EZB-Präsident Jean-Claude Trichet will die Spielregeln für die Euro-Länder fundamental ändern. Damit soll die Währungsunion vor neuen Schuldenkrisen bewahrt werden. Trichet regt dazu die Gründung eines europäischen Finanzministeriums an. In Schwierigkeiten geratenen Ländern will der Chef der Europäischen Zentralbank (EZB) einen Teil ihrer Souveränität entziehen und auf europäische Institutionen übertragen - etwa Haushaltsentscheidungen.

Die deutsche Regierung steht in einer ersten Reaktion dem Vorschlag zurückhaltend gegenüber. Ein Sprecher sagte, die bestehenden Probleme müssten mit den bestehenden Mitteln und Möglichkeiten gelöst werden.

Idee als "Langfristperspektive"

"Wäre es zu kühn, sich eine Union vorzustellen, die nicht nur einen gemeinsamen Markt, eine gemeinsame Währung und eine gemeinsame Zentralbank hat, sondern auch ein gemeinsames Finanzministerium?" Das sagte Trichet am Donnerstag in Aachen, wo er wegen seiner Verdienste um die europäische Einigung den Karlspreis erhielt. Ein solches Ministerium solle nicht unbedingt große Budgets verwalten. Stattdessen solle es sich um die Themen Haushaltspolitik und Wettbewerbsfähigkeit ebenso kümmern wie um den Finanzsektor sowie die EU in den internationalen Institutionen vertreten. Trichet nannte seine Idee eine "Langfristperspektive".

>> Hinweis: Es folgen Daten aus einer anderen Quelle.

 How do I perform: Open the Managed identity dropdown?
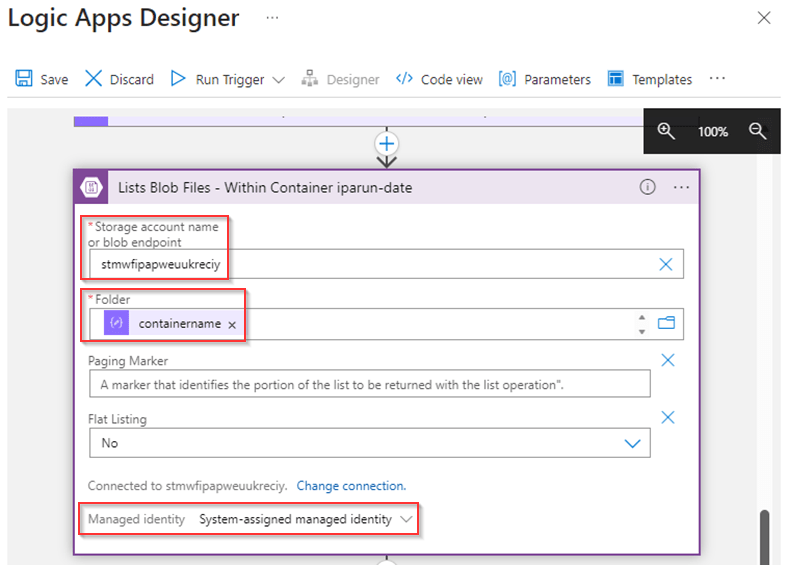coord(406,519)
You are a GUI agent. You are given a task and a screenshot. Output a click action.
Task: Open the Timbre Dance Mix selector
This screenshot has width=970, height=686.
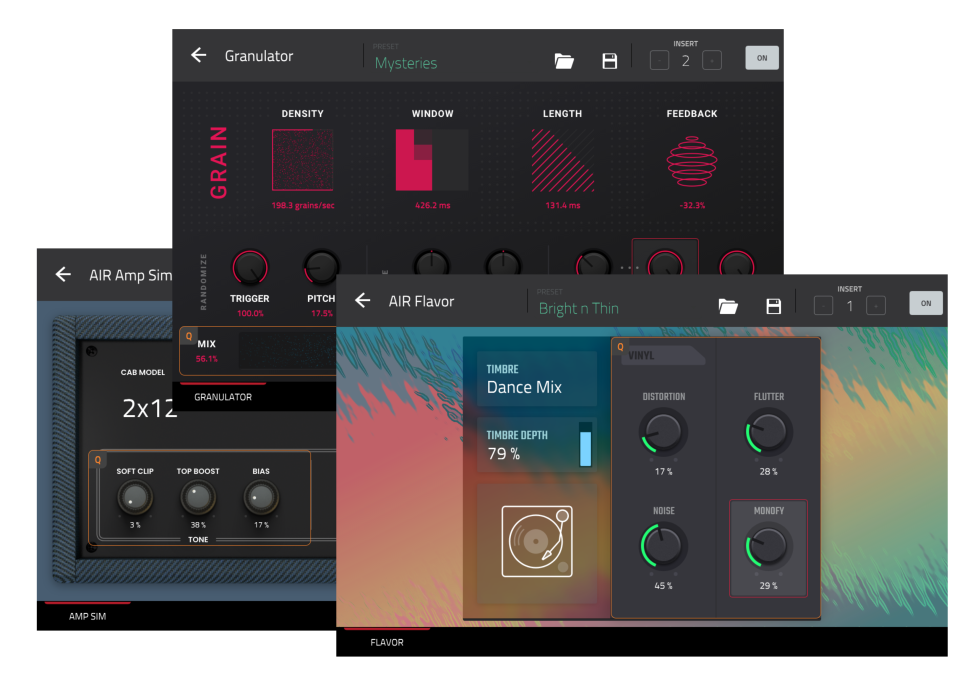coord(536,379)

Mittelfristig schwebt ihm ein Zwei-Stufen-Plan für Euro-Länder vor, die von einer Staatspleite bedroht sind. "In der ersten Stufe kann im Rahmen eines Anpassungsprogramms finanzielle Unterstützung geleistet werden", sagte der EZB-Chef. "Den Ländern soll die Möglichkeit gegeben werden, selbst Korrekturen vorzunehmen, um wieder Stabilität herzustellen." Das liege im Interesse der gesamten Währungsunion, da so ein Übergreifen von Krisen verhindert werde. Die Umsetzung müsse von den anderen Ländern konsequent überwacht werden. Sollten die Maßnahmen erfolglos bleiben, müsse dem Europäischen Rat der Staats- und Regierungschefs in Zusammenarbeit mit EU-Kommission und EZB eine "direkte Einflussnahme" auf die Geschicke des Landes ermöglicht werden.

"Eine Möglichkeit der praktischen Umsetzung wäre, dass europäische Institutionen ein Veto gegen bestimmte wirtschaftspolitische Entscheidungen eines Landes einlegen könnten", sagte Trichet. Ein solches Veto könnte beispielsweise wichtige Haushaltsentscheidungen betreffen.

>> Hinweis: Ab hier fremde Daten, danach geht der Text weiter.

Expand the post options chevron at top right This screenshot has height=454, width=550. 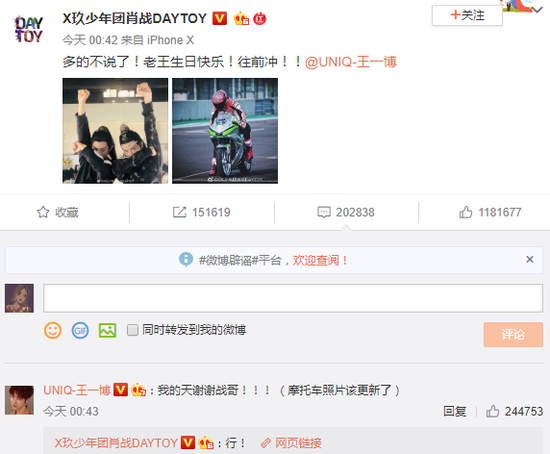coord(537,9)
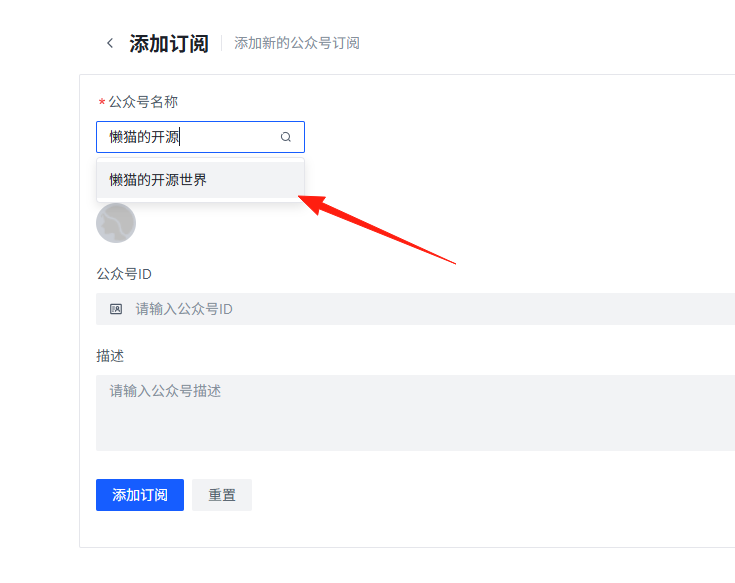Click the vertical divider beside page heading
This screenshot has height=583, width=735.
pyautogui.click(x=222, y=43)
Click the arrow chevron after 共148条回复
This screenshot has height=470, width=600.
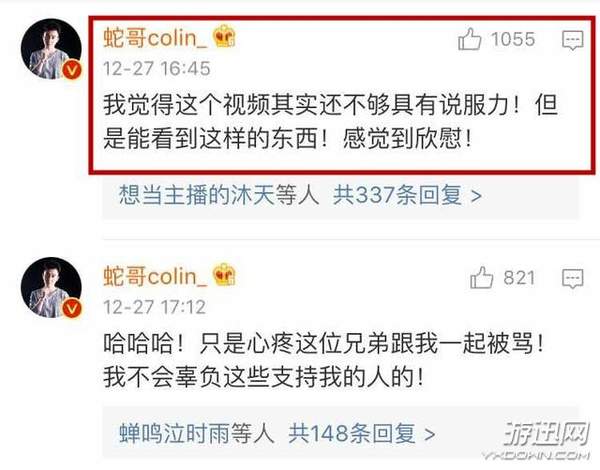(x=430, y=435)
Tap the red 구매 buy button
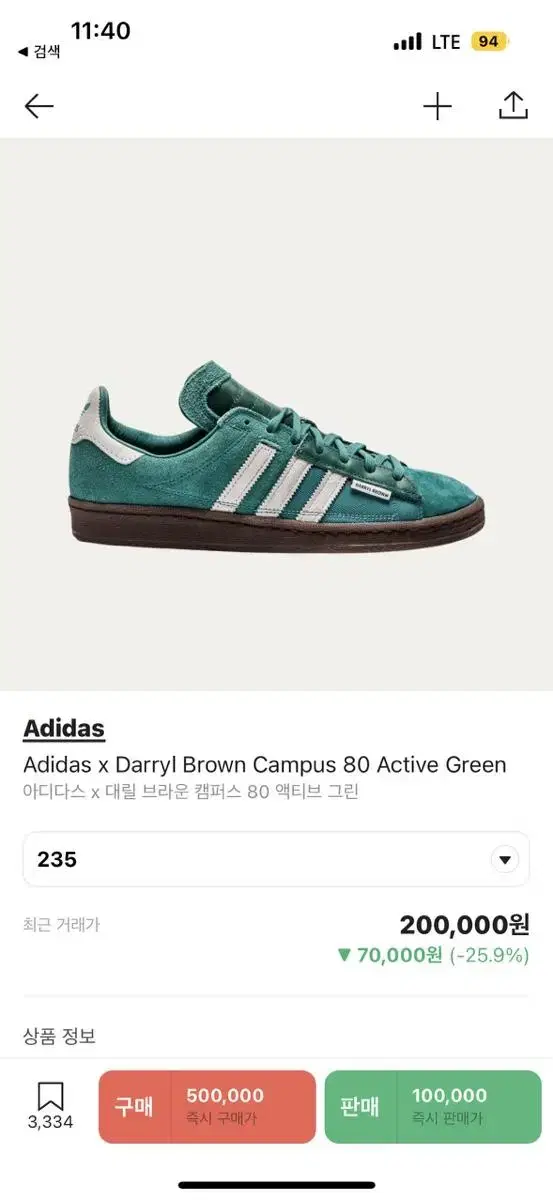 [x=207, y=1106]
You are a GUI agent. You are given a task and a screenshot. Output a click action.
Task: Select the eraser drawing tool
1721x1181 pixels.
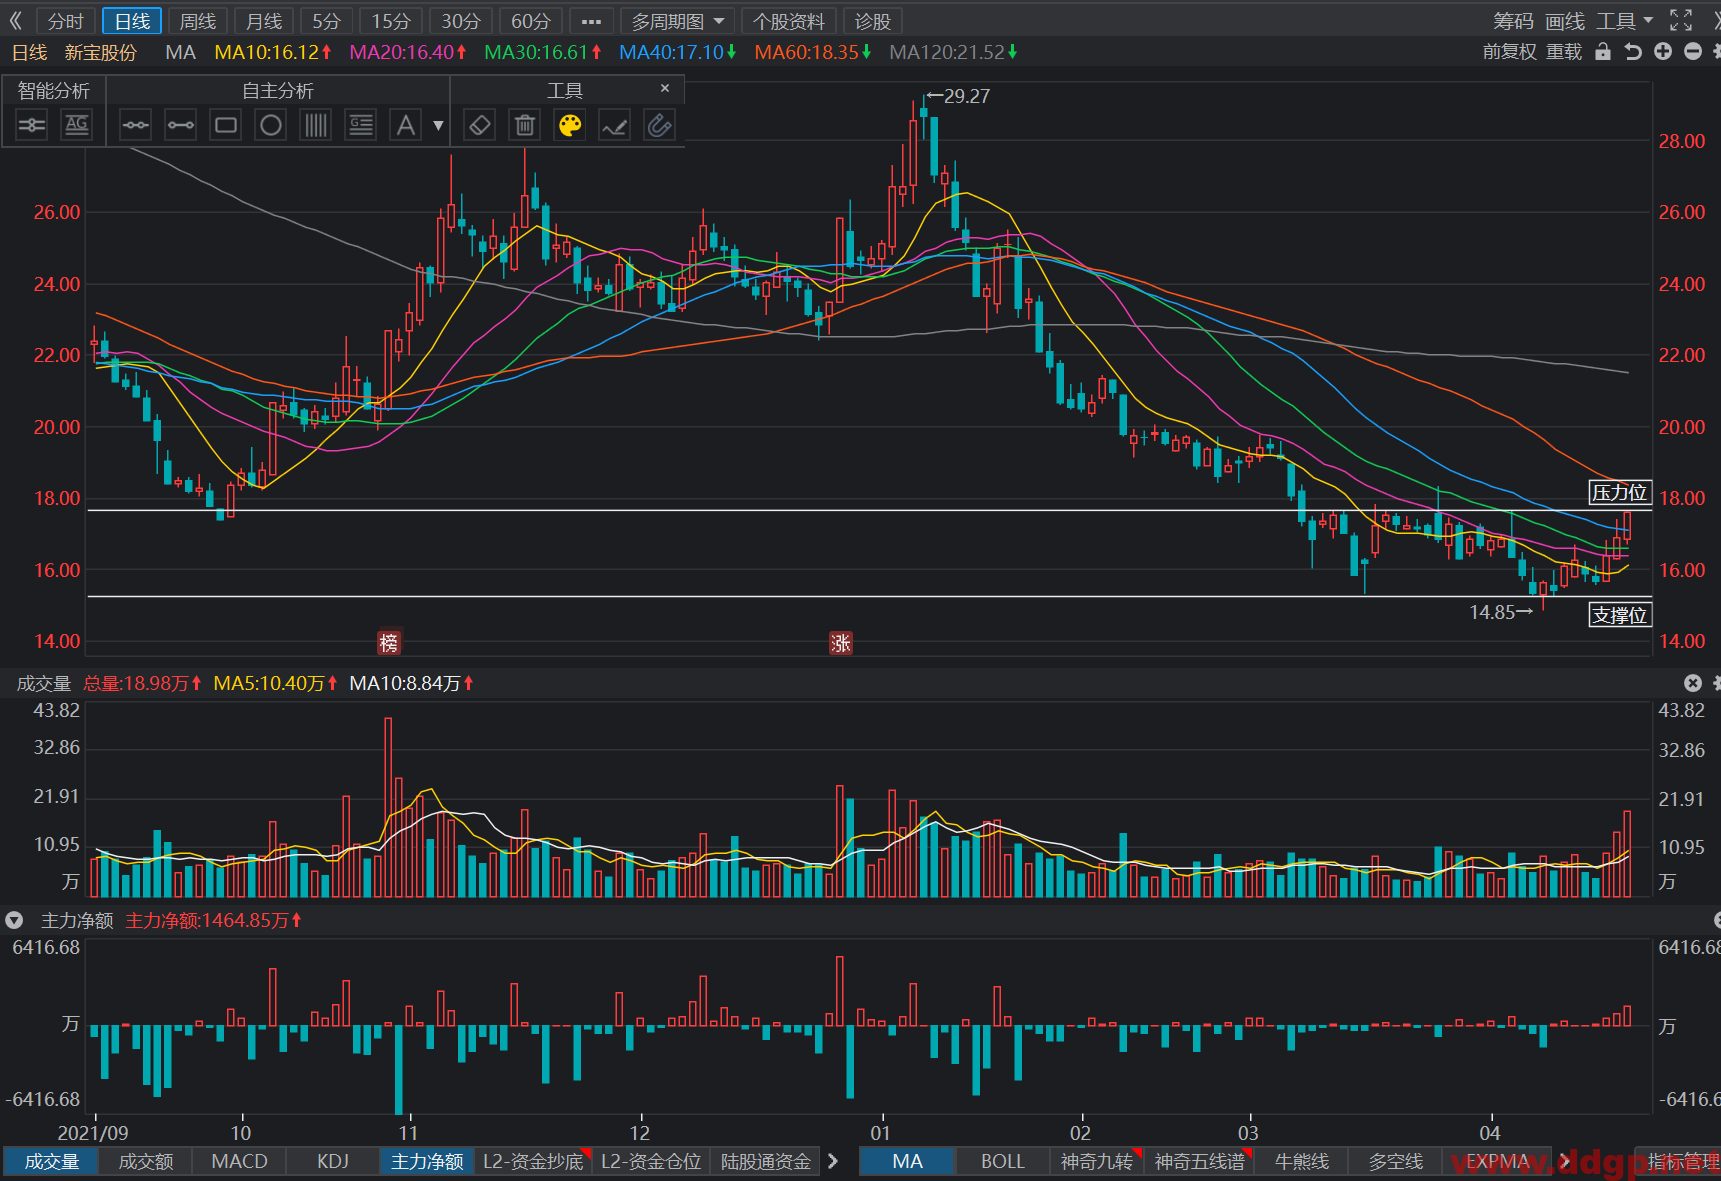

Die Währungsunion kämpft seit mehr als einem Jahr mit einer schweren Schuldenkrise. Mit Griechenland, Irland und Portugal mussten bereits drei Länder Hilfen von EU und Internationalem Währungsfonds in Anspruch nehmen, um einer Staatspleite zu entgehen. "Um unsolide Wirtschaftspolitik zu vermeiden, hat die Stärkung der Regeln höchste Priorität", sagte Trichet. "Sie müssen verhindern, dass einzelne Länder durch ihre Politik sich selbst und dem gesamten Eurogebiet schaden."